The day my husband Ed got a really bad bug. So you really are sick, what now?
Ed is a working guy and was an on-the-road serviceman for 30 years, first with Southland Corporation (7–11), then 25 years with a chemical company where he designed, installed and maintained chemical pumping systems. In his mid-forties he was laid off. This was at the end of the housing bubble as the economy was going into recession. He got his contractor’s license and became a self-employed handyman. With his wide skill set he soon had a regular clientele.
When you work for someone else, health insurance is usually available. Ed had worked for big corporations and that was part of his benefits package. Now he had to buy a policy for his family. An annual insurance policy is a necessity. What do you get for that policy that you pay for every single month?
Ed’s Story
Throughout his life Ed had a variety of minor illnesses that were annoying, but incidental, each minor illness lasting a few days or a week longer than everyone else who had it. As a child, he had more than the average earaches, and as an adult he caught most of the colds that the kids brought home. All summer long he used sunscreen on his nose to keep from getting an infection on his skin.
In his forties he had ongoing indigestion which grew slowly in intensity and proved to be a lactose intolerance. Changing to lactaid milk fixed that, although packaged foods and dining out require vigilance to spot milk as an ingredient.
All of these were nuisances with doctors treating issues as needed. Generally speaking, Ed chalked it all up to getting older.
The Health Crisis
Month Zero (July 2015)
At the age of 56 Ed, and the other three people in our household, caught an intestinal bug that ran a 48-hours course. Except Ed. His symptoms of diarrhea and fatigue continued and he began to lose weight. Fast. For Ed, diarrhea meant “all the food I ate an hour or more ago just passed through me chewed, pretty much the way I swallowed it.” Nothing was changed by passing through his digestive tract. He ate copious amounts of calories and lost weight at an alarming rate. Ed dropped from about 185 lbs. to the mid 150s — low 160s in 4 to 6 weeks, by which time I had him to a new gastroenterologist.

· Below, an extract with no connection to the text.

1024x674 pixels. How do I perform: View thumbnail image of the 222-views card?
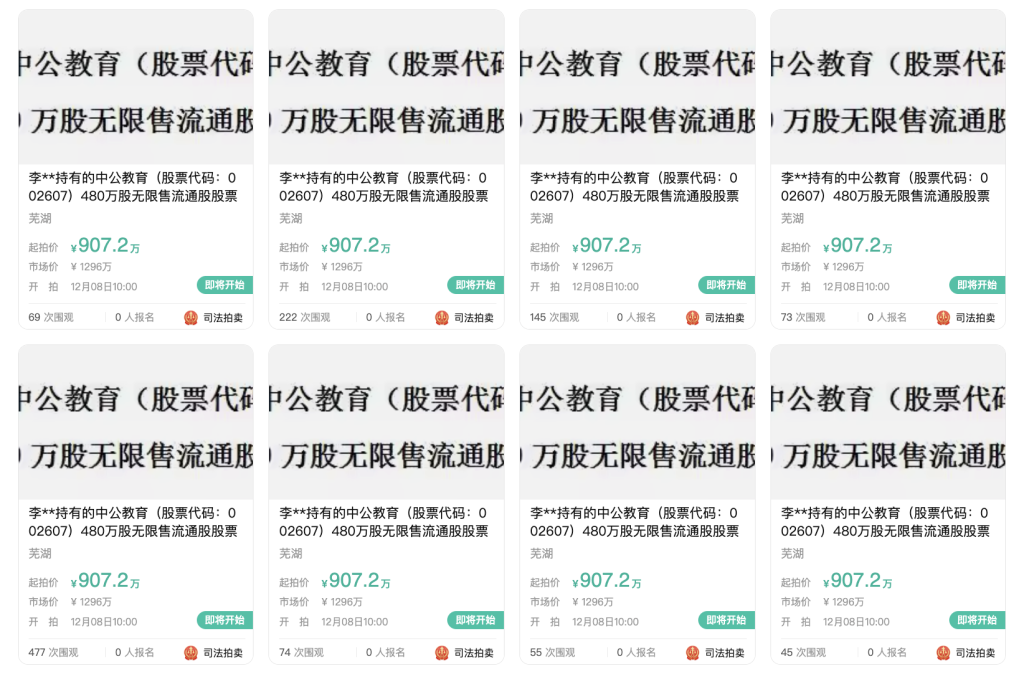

Status: Ed had no energy. He sat in his Lazy Boy day after day sleeping, carving wood, and eating chicken noodle soup.
Months 2–4 (August -October 2015)
We had the good fortune of meeting a local physician who was a new member of an established practice. She took the time to listen to the history of Ed’s experience and review any recent testing that we brought with us. Comprehensive blood, stool, and urine tests were ordered. The blood test pointed to a problem in the immune system, which created the need to rule out HIV regardless of virtually zero chance of its being possible.

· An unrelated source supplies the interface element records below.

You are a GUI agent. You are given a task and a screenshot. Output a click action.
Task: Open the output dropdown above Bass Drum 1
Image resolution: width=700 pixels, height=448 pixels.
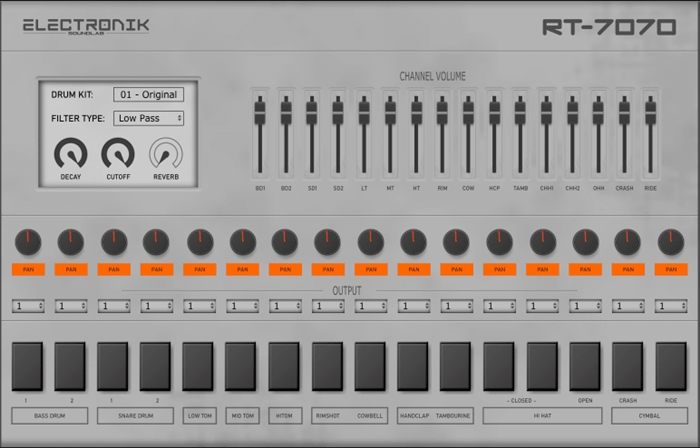(x=28, y=306)
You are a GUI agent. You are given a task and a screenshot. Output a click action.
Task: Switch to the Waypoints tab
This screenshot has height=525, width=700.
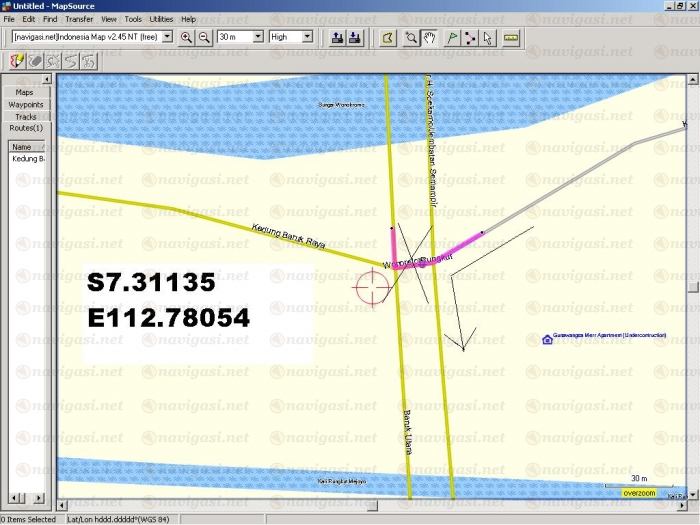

Blood testing found low levels of immunoglobulin G. An HIV test was ordered, which caused major anxiety over a long weekend as to how he could have contracted it. Results came back negative.

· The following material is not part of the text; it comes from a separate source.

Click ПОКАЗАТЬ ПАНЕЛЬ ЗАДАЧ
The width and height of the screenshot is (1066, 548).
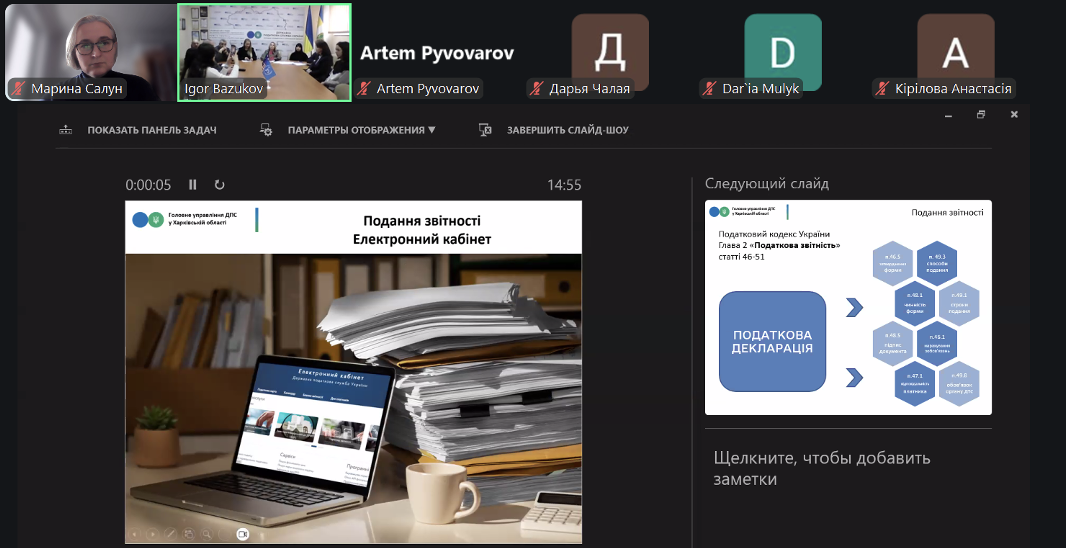point(151,130)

The doctor also found bacteria in his stool and treated it with antibiotics.
Status: Ed continued to have diarrhea and to lose weight.
Months 4–6 (October — December 2015)
So after checking things off the list and having both an upper and lower endoscopy, Ed’s doctor determined that “your case is above my pay grade” and recommended an immunologist at Johns Hopkins as the next step. The most likely candidate for Ed’s condition was something called Common Variable Immune Deficiency or CVID. Here is how they test for it:
- Have vaccinations for flu and pneumonia.
- After about 5 weeks take a blood sample.
- Test for antibodies Ed’s body produced in response to the vaccines. If there are none, the diagnosis is CVID.
Ed’s blood work showed no antibodies for flu or pneumonia. They also tested for tetanus antibodies.
Ed’s immunologist told him that “tetanus is the best vaccine we have made. It will stay in your system for 30 years even if you miss revaccination dates.” Hands-on-guy Ed has always kept his tetanus shots up-to-date. Ed had no tetanus titers.
So what is CVID? A genetic disease, not inherited from your parents, but caused by a gene that you were born without, or turns off at some point. There are many subsets of immune deficiencies. While a whole lot of causes are not known, the result — diagnosable CVID — is.
There are several immunoglobulins (IGs) differentiated by letter, abbreviated IG — A, G, M, etc. The most common issue is with IGG. Normal levels of IGG are 700–1500 parts. Ed’s were less than 120. In immune deficient patients, IGG is replaced by using donated plasma. The average dose comes from many people, effectively giving the recipient a “crowd-sourced” batch of immunity in each treatment. CVID is often under-diagnosed. When it and other immune deficiencies are more accurately identified, the need for plasma donations will increase because there are no synthetic substitutions.
CVID treatment is a weekly or monthly dose of immunoglobulins for life. There is no cure. Ed started treatment exactly five months after his initial crisis.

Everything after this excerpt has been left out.